See Heffron v. International Soc. for Krishna Consciousness, Inc., 452 U. S. 640. Pp. 725-730. (d) Section 18-9-122(3) is not overbroad. First, the argument that coverage is broader than the specific concern that led to the statute's enactment does not identify a constitutional defect. It is precisely because the state legislature made a general policy choice that the statute is assessed under Ward rather than a stricter standard. Second, the argument that the statute bans virtually the universe of protected expression is based on a misreading of the statute and an incorrect understanding of the overbreadth doctrine. The statute does not ban any forms of communication, but regulates the places where communications may occur; and petitioners have not, as the doctrine requires, persuaded the Court that the statute's impact on the conduct of other speakers will differ from its impact on their own sidewalk counseling, see Broadrick v. Oklahoma, 413 U. S. 601, 612, 615. Pp. 730-732.

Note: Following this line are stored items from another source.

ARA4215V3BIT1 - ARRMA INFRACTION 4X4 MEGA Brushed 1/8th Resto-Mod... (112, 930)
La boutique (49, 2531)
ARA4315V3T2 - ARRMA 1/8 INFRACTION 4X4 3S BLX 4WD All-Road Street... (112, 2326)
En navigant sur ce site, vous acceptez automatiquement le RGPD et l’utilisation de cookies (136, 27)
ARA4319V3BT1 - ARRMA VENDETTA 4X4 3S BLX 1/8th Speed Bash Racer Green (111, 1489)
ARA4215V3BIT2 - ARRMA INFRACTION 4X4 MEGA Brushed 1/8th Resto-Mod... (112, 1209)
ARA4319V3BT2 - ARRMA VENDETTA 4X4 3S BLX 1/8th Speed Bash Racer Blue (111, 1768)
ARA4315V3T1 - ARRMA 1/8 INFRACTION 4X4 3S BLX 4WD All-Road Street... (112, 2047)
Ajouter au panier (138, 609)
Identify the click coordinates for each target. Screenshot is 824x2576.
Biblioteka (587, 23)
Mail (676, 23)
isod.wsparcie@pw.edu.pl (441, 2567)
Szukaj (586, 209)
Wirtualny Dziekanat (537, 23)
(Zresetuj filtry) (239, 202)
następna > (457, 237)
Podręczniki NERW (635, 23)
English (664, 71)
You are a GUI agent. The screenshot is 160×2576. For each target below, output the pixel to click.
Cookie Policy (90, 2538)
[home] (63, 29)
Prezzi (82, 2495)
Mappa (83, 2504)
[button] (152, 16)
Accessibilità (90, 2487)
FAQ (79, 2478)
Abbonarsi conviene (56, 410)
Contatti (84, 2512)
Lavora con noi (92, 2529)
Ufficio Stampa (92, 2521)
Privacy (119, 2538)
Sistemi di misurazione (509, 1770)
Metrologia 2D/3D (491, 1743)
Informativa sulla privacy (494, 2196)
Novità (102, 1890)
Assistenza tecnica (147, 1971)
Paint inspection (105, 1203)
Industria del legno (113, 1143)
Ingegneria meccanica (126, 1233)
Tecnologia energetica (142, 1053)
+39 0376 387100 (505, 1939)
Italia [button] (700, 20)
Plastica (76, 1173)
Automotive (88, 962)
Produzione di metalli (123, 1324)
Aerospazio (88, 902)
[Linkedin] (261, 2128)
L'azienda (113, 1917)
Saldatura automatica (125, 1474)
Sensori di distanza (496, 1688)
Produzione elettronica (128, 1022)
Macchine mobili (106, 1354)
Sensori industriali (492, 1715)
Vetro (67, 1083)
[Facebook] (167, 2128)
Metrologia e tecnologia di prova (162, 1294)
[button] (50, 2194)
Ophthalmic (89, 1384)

(e) Nor is § 18-9-122(3) unconstitutionally vague, either because it fails to provide people with ordinary intelligence a reasonable opportunity to understand what it says or because it authorizes or encourages arbitrary and discriminatory enforcement, Chicago v. Morales, 527 U. S. 41, 56-57. The first concern is ameliorated by § 18-9-122(3)'s scienter requirement. It is unlikely that anyone would not understand the common words used in the statute, and hypothetical situations not before the Court will not support a facial attack on a statute that is surely valid in the vast majority of its intended applications. The Court is likewise unpersuaded that inadequate direction is given to law enforcement authorities. Indeed, one of § 18-9-122(3)'s virtues is the specificity of the definitions of the zones. Pp. 732-733.

(f) Finally, § 18-9-122(3)'s consent requirement does not impose a prior restraint on speech. This argument was rejected in both Schenck and Madsen v. Women's Health Center, Inc., 512 U. S. 753. Furthermore, "prior restraint" concerns relate to restrictions imposed by official censorship, but the regulations here only apply if the pedestrian does not consent to the approach. Pp. 733-735.

973 P. 2d 1246, affirmed.

Stevens, J., delivered the opinion of the Court, in which Rehnquist, C. J., and O'Connor, Souter, Ginsburg, and Breyer, JJ., joined. Souter, J., filed a concurring opinion, in which O'Connor, Ginsburg, and Breyer, JJ., joined, post, p. 735. Scalia, J., filed a dissenting opinion, in which Thomas, J., joined, post, p. 741. Kennedy, J., filed a dissenting opinion, post, p. 765.

Jay Alan Sekulow argued the cause for petitioners. With him on the briefs were James M. Henderson, Sr., Walter M.